PORT TOWNSEND — The defense attorney for a Chimacum man convicted of animal cruelty has asked a judge to set aside the judgment in the case.
Jack Range argued Friday in Jefferson County Superior Court that the state failed to prove all of the elements of first-degree animal cruelty after prosecutors didn’t specify one of them in jury instructions.
A jury found Denver Lee Shoop, 73, guilty of eight counts of first-degree animal cruelty following a four-day trial that concluded Oct. 10. Each charge carries a maximum of 15 years in prison and/or a $10,000 fine.
Eight emaciated bison were removed from Shoop’s property in April 2018 and rehabilitated at several locations, including Center Valley Animal Rescue in Quilcene.
The bison have since been moved to a permanent sanctuary at the Cleveland Amory Black Beauty Ranch in Murchison, Texas, southeast of Dallas.
A mistrial was declared Feb. 11 when the jury deadlocked on all eight counts. County prosecutors chose to retry the case.
Sentencing for Shoop was scheduled for this coming Friday, but Judge Keith Harper continued the date to Nov. 8. That’s also the time he plans to rule on the motion to arrest judgment.
Deputy Prosecuting Attorney Julie St. Marie argued it should be denied because the issues in the motion were not raised during the trial.

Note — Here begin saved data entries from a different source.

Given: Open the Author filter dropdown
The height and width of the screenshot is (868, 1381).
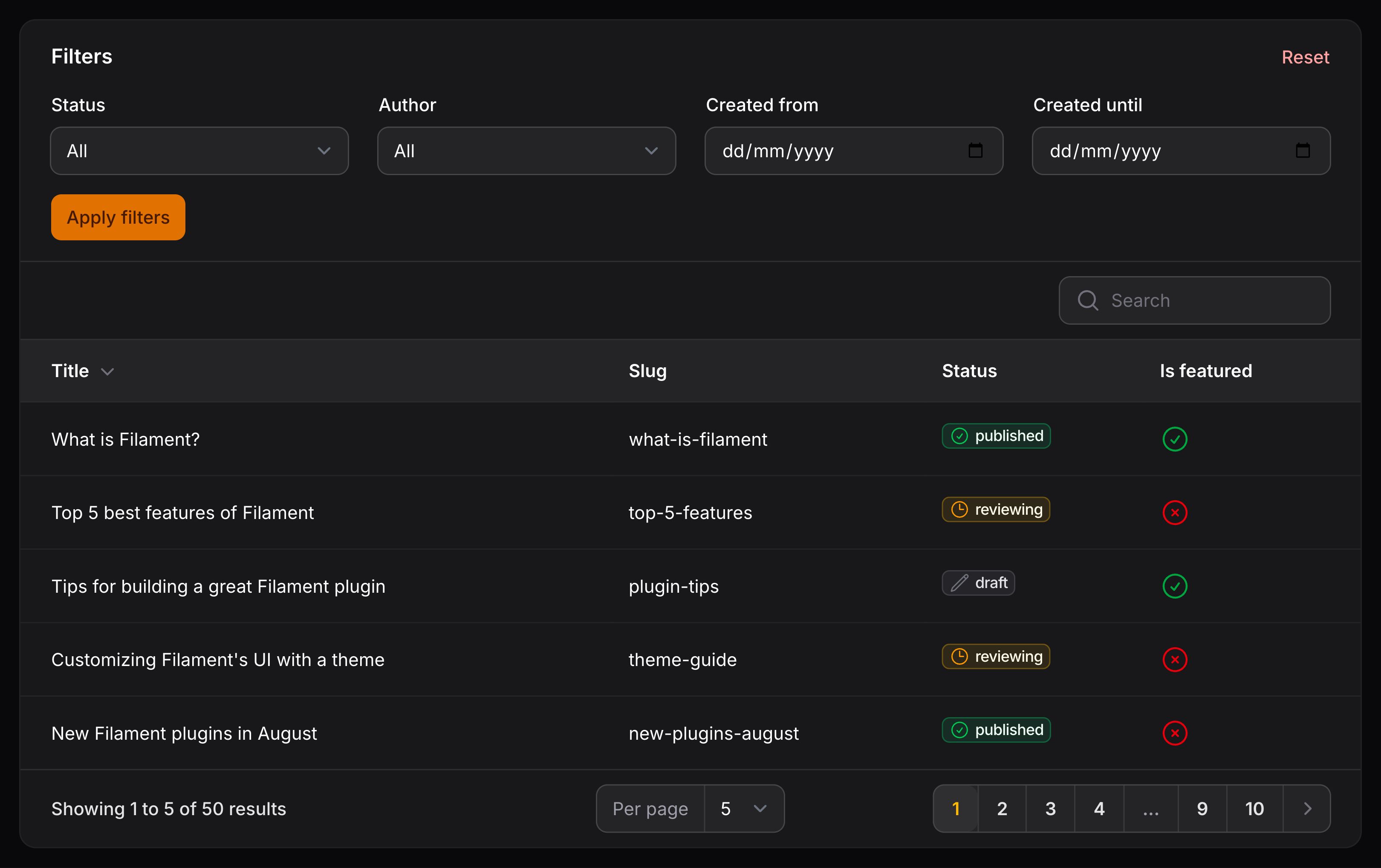Looking at the screenshot, I should (x=526, y=151).
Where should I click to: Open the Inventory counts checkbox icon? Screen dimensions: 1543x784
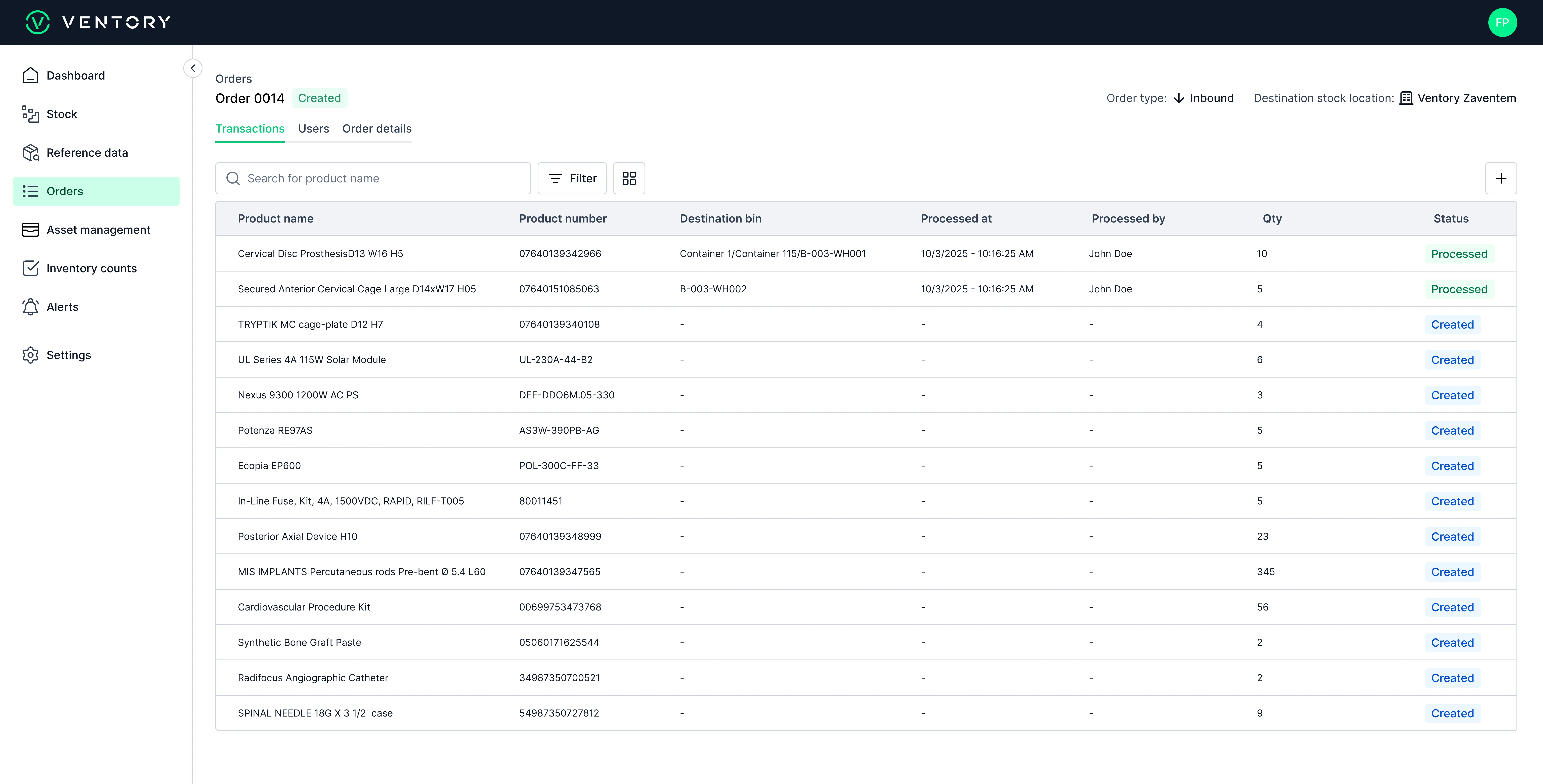31,268
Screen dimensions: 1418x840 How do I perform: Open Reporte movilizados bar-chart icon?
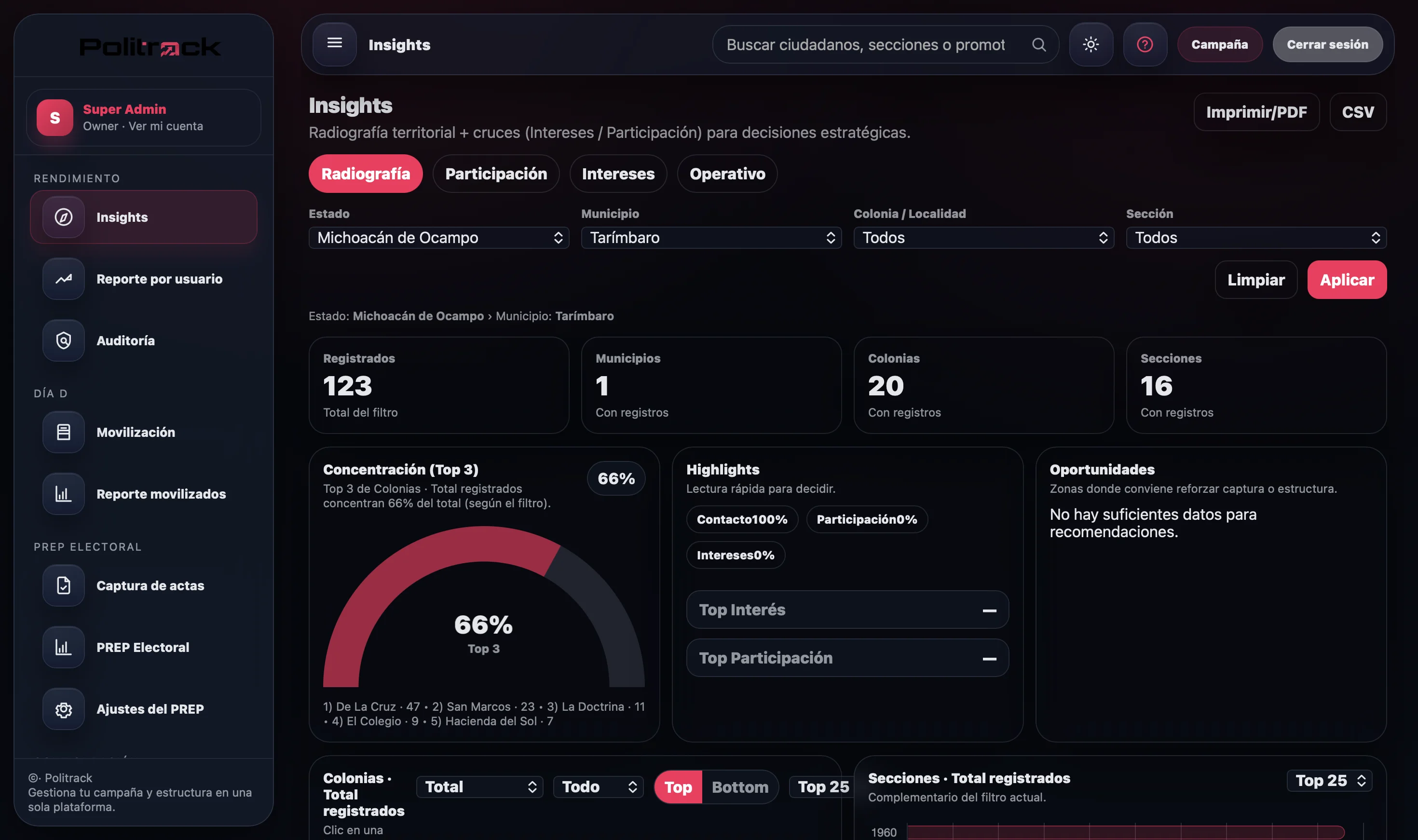63,494
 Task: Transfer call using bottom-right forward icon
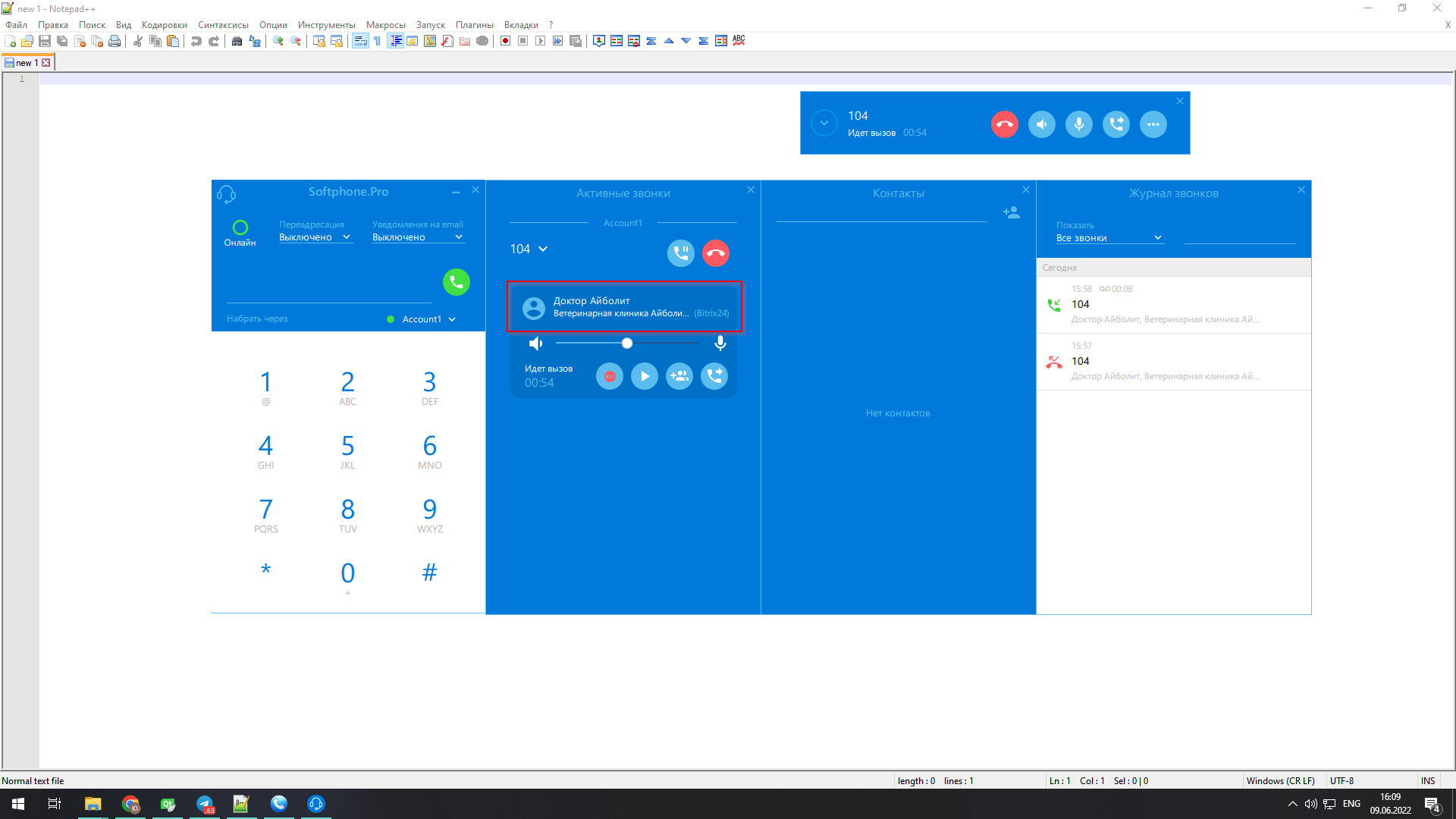click(x=714, y=376)

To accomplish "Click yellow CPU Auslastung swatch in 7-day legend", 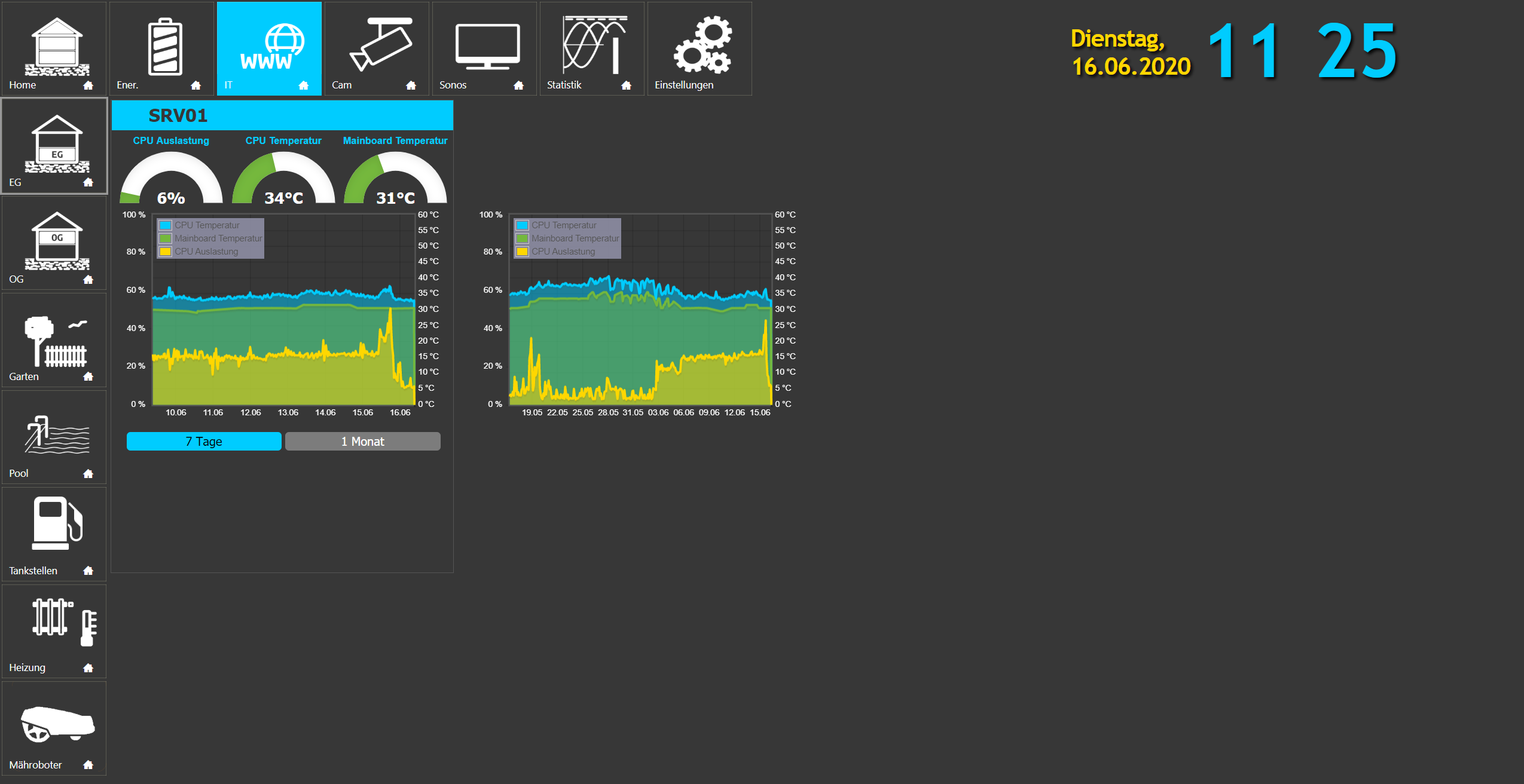I will 166,252.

Range, of Jefferson Associated Counsel, filed the motion Oct. 18 and stated the trial record lacks substantial evidence that the bison were dehydrated and suffocated.
He cited a 2013 case, State v. Peterson, that concluded starvation, dehydration and suffocation are alternative means to commit first-degree animal cruelty.
“Where the information and jury instructions do not specify the means by which the defendant was found to have committed the offense, the state is required to show that it introduced substantial evidence to support convictions based on all the included alternatives,” Range’s argument stated.
St. Marie’s response stated Range didn’t ask the court to specify those instructions to the jury, and she said he didn’t object to a lack of such an instruction. She also wrote that Range didn’t ask for a motion to dismiss for insufficient evidence after the state rested its case.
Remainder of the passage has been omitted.